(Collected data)
○ ○ ○

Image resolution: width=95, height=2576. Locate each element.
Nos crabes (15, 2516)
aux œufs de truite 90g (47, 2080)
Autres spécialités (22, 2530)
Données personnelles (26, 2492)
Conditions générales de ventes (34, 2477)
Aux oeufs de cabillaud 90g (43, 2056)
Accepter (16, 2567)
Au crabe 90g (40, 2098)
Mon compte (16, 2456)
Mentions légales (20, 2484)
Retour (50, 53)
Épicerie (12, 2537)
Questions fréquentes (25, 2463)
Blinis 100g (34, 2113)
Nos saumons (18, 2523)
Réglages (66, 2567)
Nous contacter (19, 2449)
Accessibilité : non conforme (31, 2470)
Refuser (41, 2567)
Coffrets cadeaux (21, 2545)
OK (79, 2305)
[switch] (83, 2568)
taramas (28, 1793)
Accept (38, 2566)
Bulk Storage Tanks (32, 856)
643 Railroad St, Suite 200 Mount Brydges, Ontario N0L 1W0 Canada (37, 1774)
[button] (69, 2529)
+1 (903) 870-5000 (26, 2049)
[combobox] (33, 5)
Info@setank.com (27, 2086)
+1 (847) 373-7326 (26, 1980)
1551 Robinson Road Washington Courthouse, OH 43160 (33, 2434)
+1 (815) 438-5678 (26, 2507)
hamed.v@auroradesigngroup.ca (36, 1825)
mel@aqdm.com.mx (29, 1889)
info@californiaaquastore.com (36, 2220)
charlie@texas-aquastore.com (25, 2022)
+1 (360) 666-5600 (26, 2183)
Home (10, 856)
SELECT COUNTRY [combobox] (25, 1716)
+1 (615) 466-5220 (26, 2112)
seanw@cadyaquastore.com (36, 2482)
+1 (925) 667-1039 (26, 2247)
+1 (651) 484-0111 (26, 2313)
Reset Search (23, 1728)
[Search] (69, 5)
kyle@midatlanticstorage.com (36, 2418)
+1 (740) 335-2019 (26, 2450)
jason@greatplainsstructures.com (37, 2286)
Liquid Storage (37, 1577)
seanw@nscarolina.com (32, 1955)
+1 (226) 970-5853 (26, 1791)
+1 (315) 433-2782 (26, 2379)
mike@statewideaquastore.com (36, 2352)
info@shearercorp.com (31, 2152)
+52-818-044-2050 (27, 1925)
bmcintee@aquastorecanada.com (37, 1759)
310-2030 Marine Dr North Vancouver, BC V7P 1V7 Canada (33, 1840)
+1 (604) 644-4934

○ ○ ○

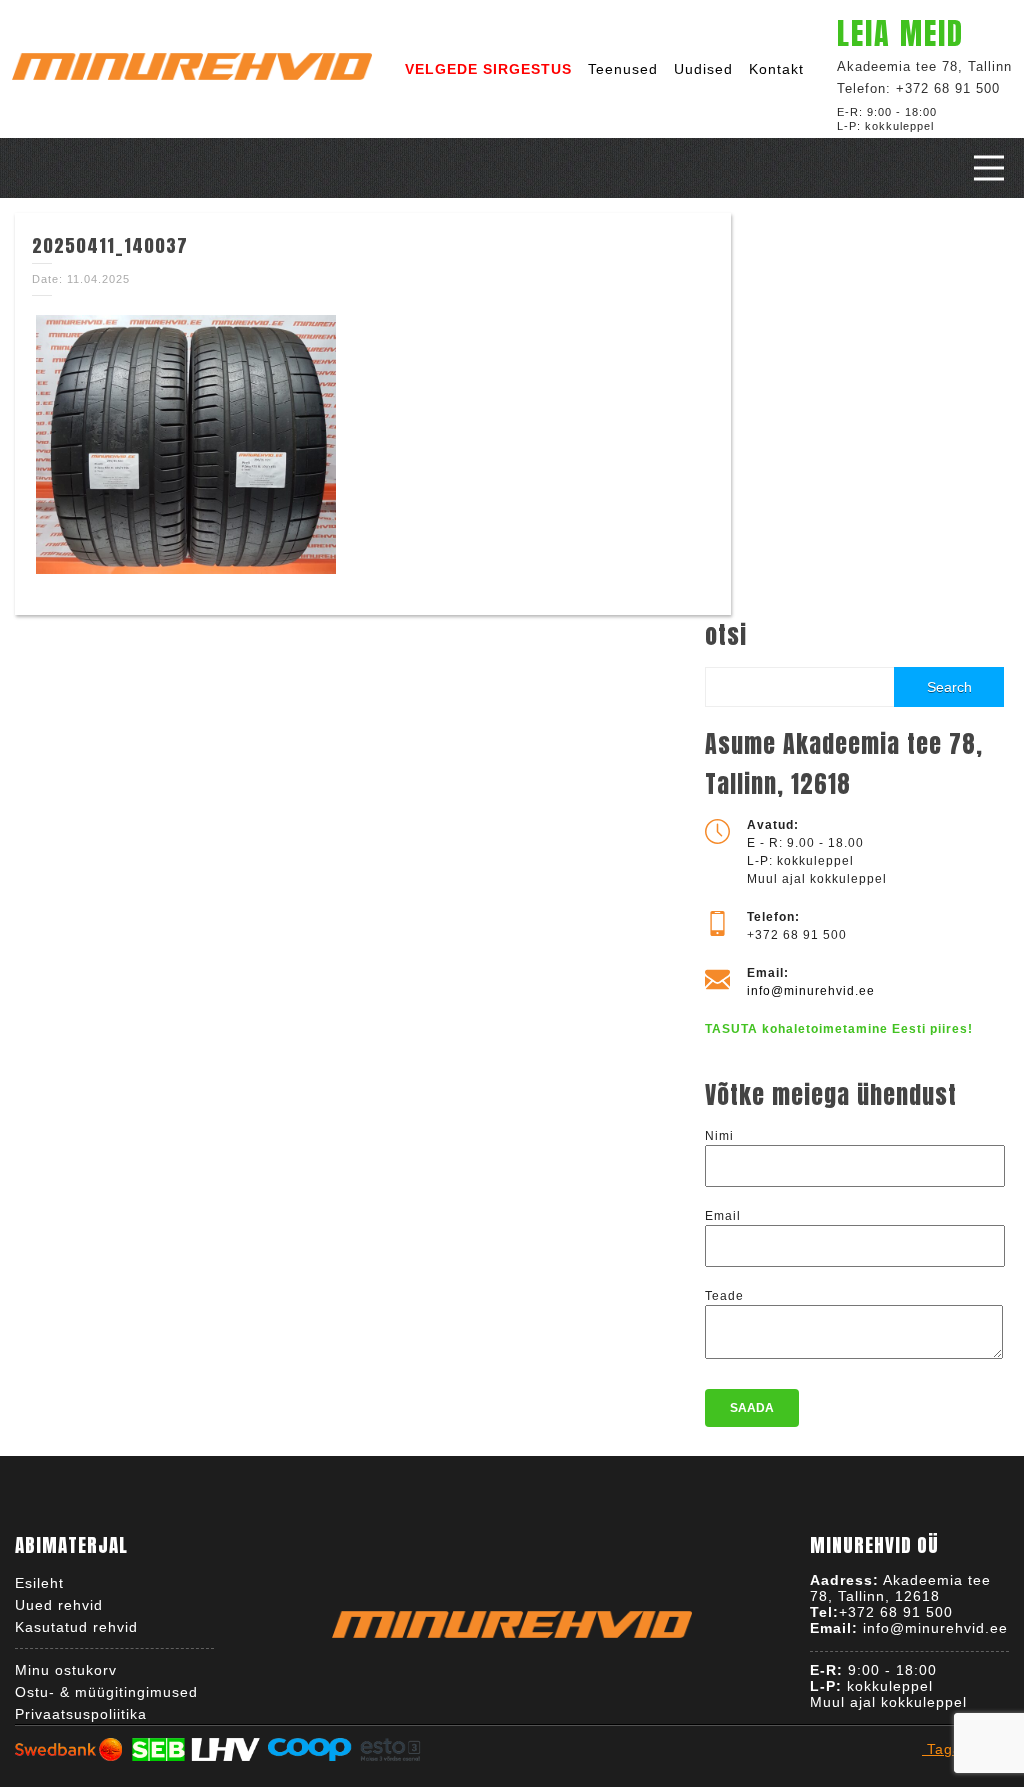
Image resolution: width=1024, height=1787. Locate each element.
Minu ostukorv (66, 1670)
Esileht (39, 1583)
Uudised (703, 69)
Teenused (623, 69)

○ ○ ○

→ Exercise aim
Looking back at the data above, tally each line that includes the word "seanw", then answer with the total alone.

→ Written answer
2